Luciano Formica, great art restorer, was my Plastic Arts teacher. I remember him with admiration and affection; immediately after graduation, before deciding to continue studying, I worked at his studio for some time, restoring a Roman mosaic and part of the Roman circus in Milan.

In those years (1985) I found the solution to my technical problems: the airbrush. I went to buy it on the other side of the city, bringing home a heavy compressor. Thanks to the gun I was able to improve the effect of my pencil drawings. In those years I was fascinated by the work of Derek Riggs for Iron Maiden, I worked hard on the character of Eddie and on my way to represent him, greatly improving my technique.
After high school, I enrolled at the School of Illustration "Arte e Messaggio" in Milan, at the Sforzesco Castle, where my teacher Anna Montecroci was without doubt my point of reference. She was the first to talk about my personal style of hyperrealism and she advised me to leave for USA or France. In the early 90s I was inspired by the work of some great designers: Hajime Sorayama with its chrome robot, Tanino Liberatore, with its magnificent Ranxerox, Richard Corben, Eleuteri Serpieri with his Druna and Simon Bisley. They are very different, but all of them are great: for technical, vision or both.
In the mid-90s, the crisis and the computer graphics seem to mark the end of the traditional illustration, So I decided to stop drawing and I continued to study, graduating in Architecture and passing the Italian professional exam at the Polytechnic University of Milan. I could spend a lot of words talking about the disappointment that I got in my passed working career, but I prefer to focus on the positive things. So, twenty years after quitting, as I watched some drawing videos on YouTube, I decided to open a channel and start a new adventure...
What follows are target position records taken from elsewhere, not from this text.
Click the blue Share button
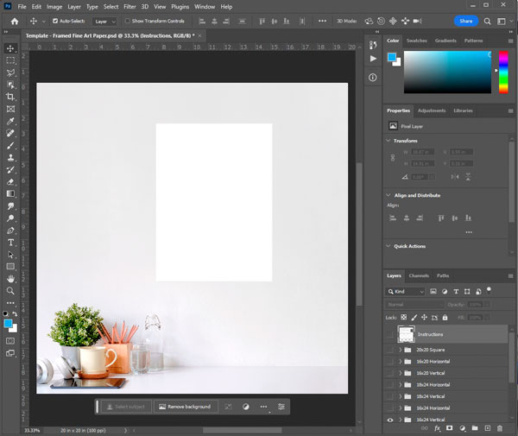518x436 pixels. (466, 21)
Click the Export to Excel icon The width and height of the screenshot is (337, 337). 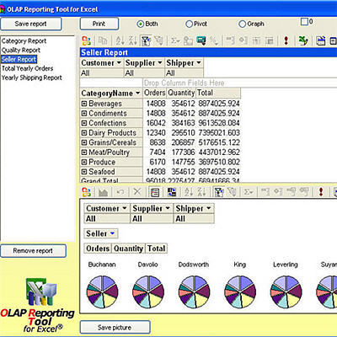click(303, 41)
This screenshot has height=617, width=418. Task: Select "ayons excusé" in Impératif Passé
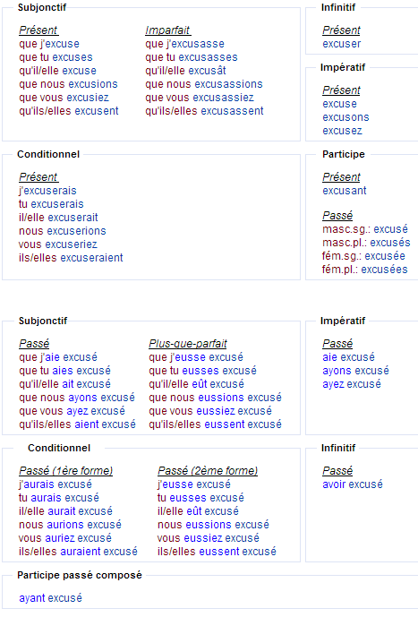pyautogui.click(x=355, y=371)
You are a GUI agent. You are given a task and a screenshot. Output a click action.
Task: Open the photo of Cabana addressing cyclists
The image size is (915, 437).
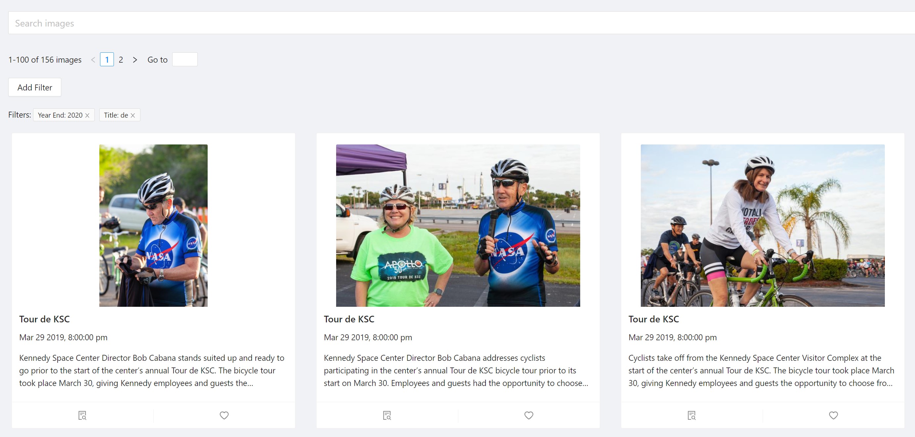[x=458, y=225]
(pictures show my favourite illustrators works)

I have been called "The hyper-realist artist of the common things in the era of YouTube", Potentially I am fascinated by everything, I am used to look at an object taking into account its reflections, the lights, the shadows, its colors and shape. Every single object has its own beauty, also an empty bag of potato chips. I like to decontextualize and make protagonists branded products and objects that accompany us in our daily lives, sometimes from childhood and throughout our life. We don't give them importance, though, we are moved to see the out of production candies we ate as children, or the Walkman that we used in the 80s. I simply want to say: "Hey, have you seen how beautiful is the Ketchup you have in the fridge?".
It 's true, my drawings are hyper-realistic, but it is also true that you can find my style in each of them, my own way of translating reality. My drawings are not perfect, I'm never happy with the result, I often get angry because I can see a lot of flaws that I always hope to correct in the next work. However, limitations and imperfections represent the style and anyone who has a keen eye will always identify my drawings, without the need to look at the signature.